Activation of Mouse and Human Peroxisome Proliferator–Activated Receptors (α, β/δ, γ) by Perfluorooctanoic Acid and Perfluorooctane Sulfonate

This study evaluates the potential for perfluorooctanoic acid (PFOA) and perfluorooctane sulfonate (PFOS) to activate peroxisome proliferator–activated receptors (PPARs), using a transient transfection cell assay. Cos-1 cells were cultured in Dulbecco's Minimal Essential Medium (DMEM) with fetal bovine serum in 96-well plates and transfected with mouse or human PPARα, β/δ, or γ reporter plasmids. Transfected cells were exposed to PFOA (0.5–100μM), PFOS (1–250μM), positive controls (i.e., known agonists and antagonists), and negative controls (i.e., DMEM, 0.1% water, and 0.1% dimethyl sulfoxide). Following treatment for 24 h, activity was measured using the Luciferase reporter assay. In this assay, PFOA had more transactivity than PFOS with both the mouse and human PPAR isoforms. PFOA significantly increased mouse and human PPARα and mouse PPARβ/δ activity relative to vehicle. PFOS significantly increased activation of mouse PPARα and PPARβ/δ isoforms. No significant activation of mouse or human PPARγ was observed with PFOA or PFOS. The PPARα antagonist, MK-886, significantly suppressed PFOA and PFOS activity of mouse and human PPARα. The PPARγ antagonist, GW9662, significantly suppressed PFOA activity on the human isoform.
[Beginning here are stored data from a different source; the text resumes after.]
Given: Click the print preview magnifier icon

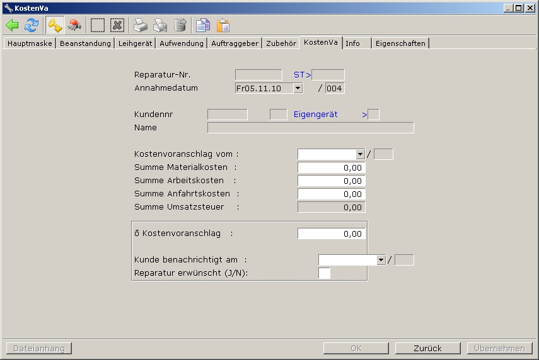Looking at the screenshot, I should pyautogui.click(x=160, y=25).
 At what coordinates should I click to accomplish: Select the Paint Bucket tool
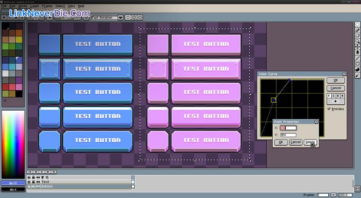358,52
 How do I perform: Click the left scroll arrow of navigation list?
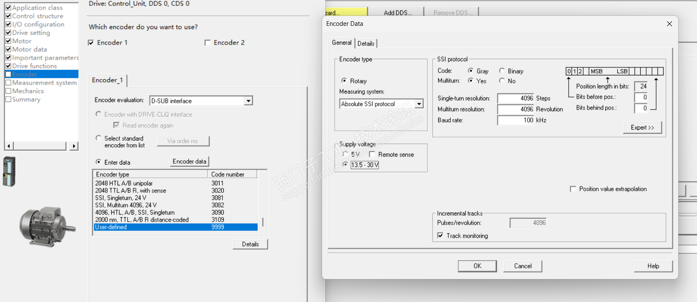[x=9, y=146]
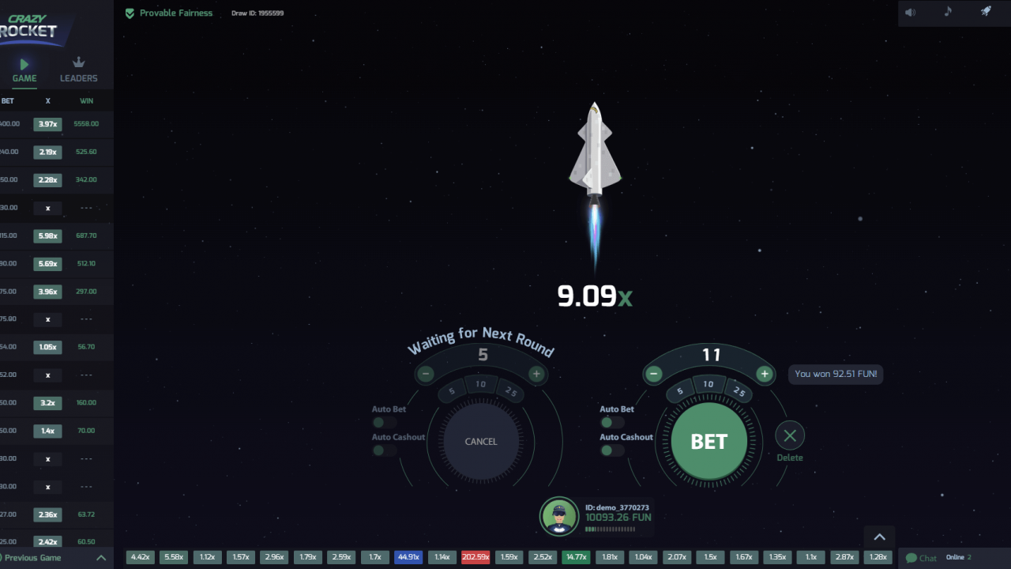Cancel the bet waiting for next round
The width and height of the screenshot is (1011, 569).
480,442
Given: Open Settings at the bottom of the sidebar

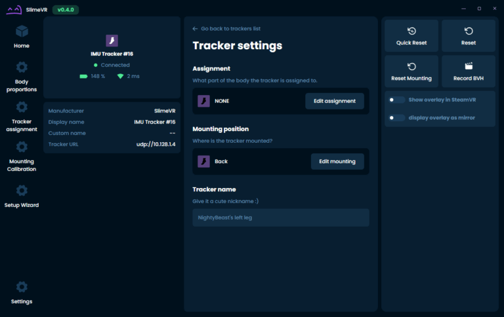Looking at the screenshot, I should 22,288.
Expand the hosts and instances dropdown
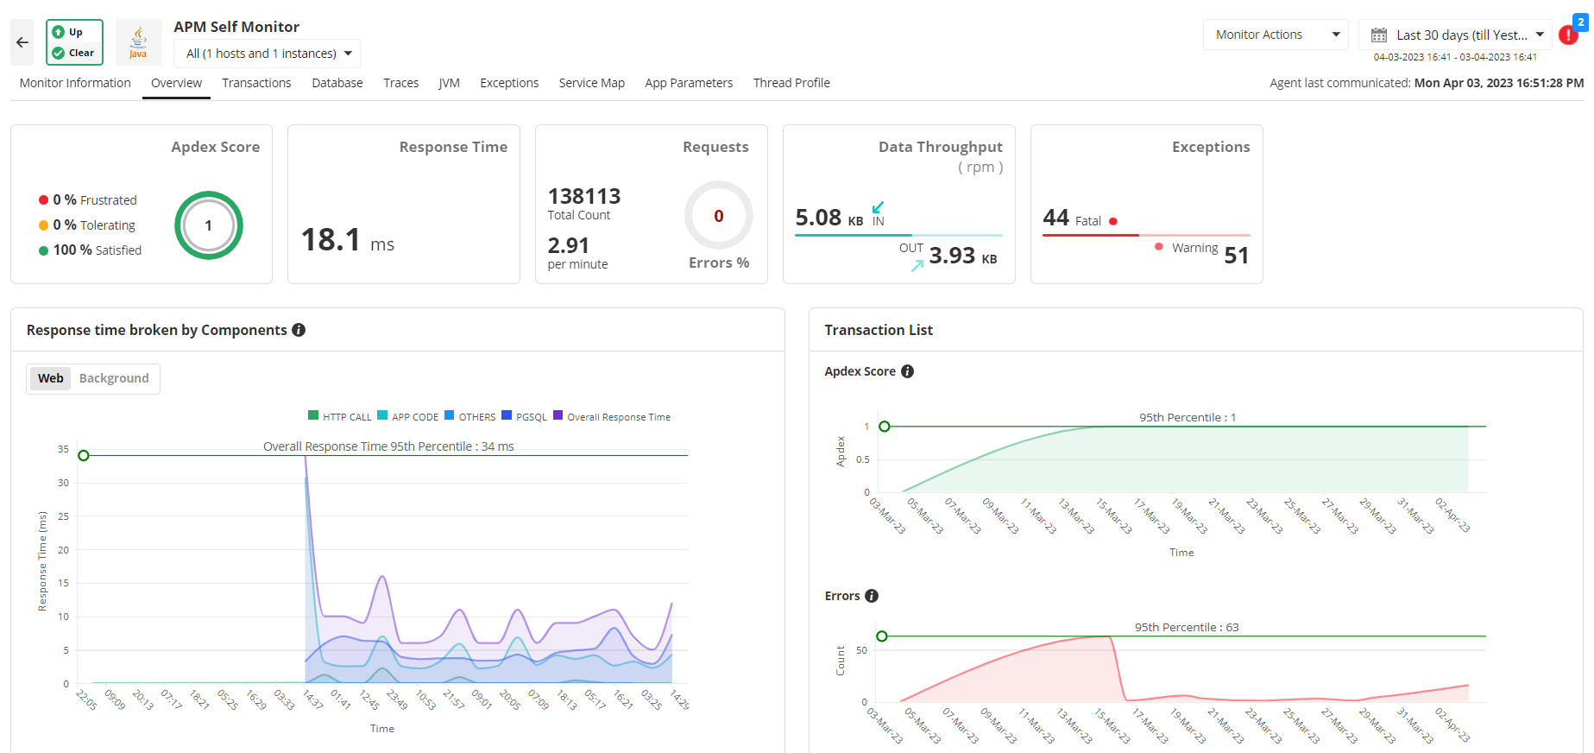1594x753 pixels. click(x=268, y=54)
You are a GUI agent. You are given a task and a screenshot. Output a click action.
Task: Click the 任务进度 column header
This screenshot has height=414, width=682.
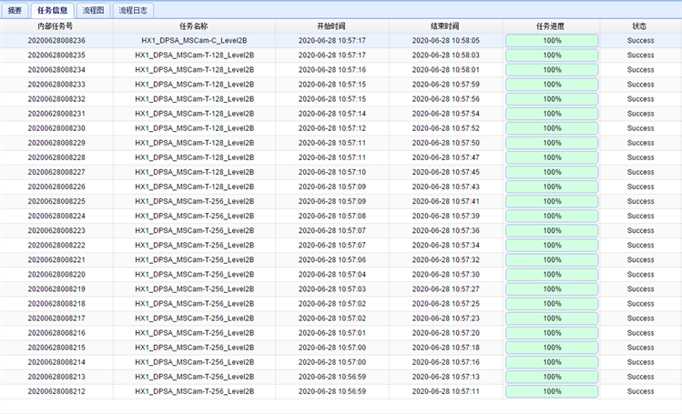point(551,26)
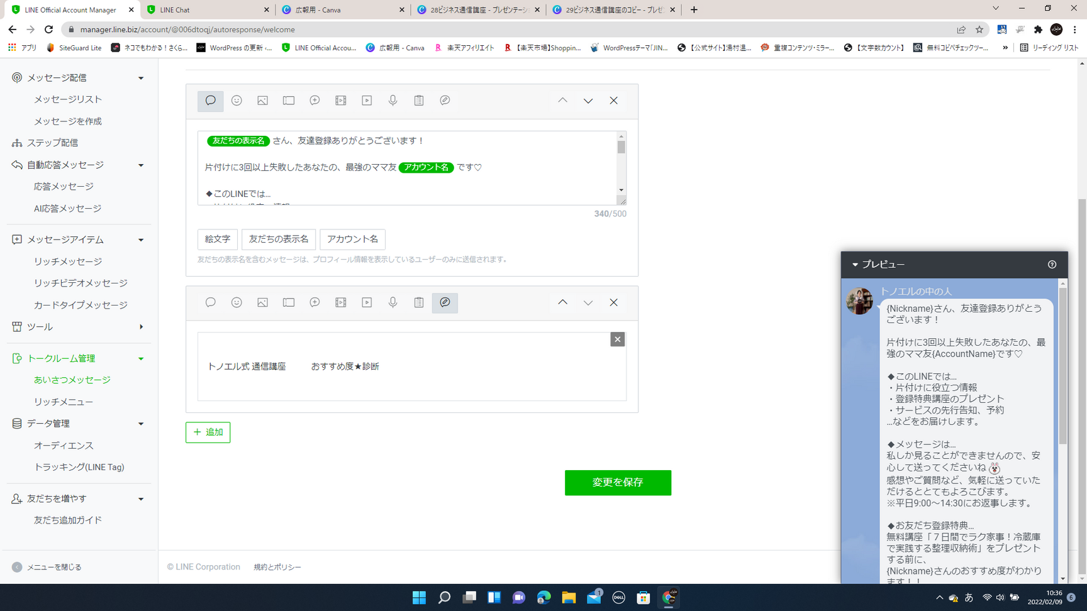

In conclusion, this study characterized the dose response and differential activation of mouse and human PPARα, β/δ, γ by PFOA and PFOS. While this model allows opportunities to compare potential activation by perfluoroalkyl acids, it only evaluates the interaction and activation of the PPAR reporter constructs and is not necessarily predictive of a toxicological response in vivo.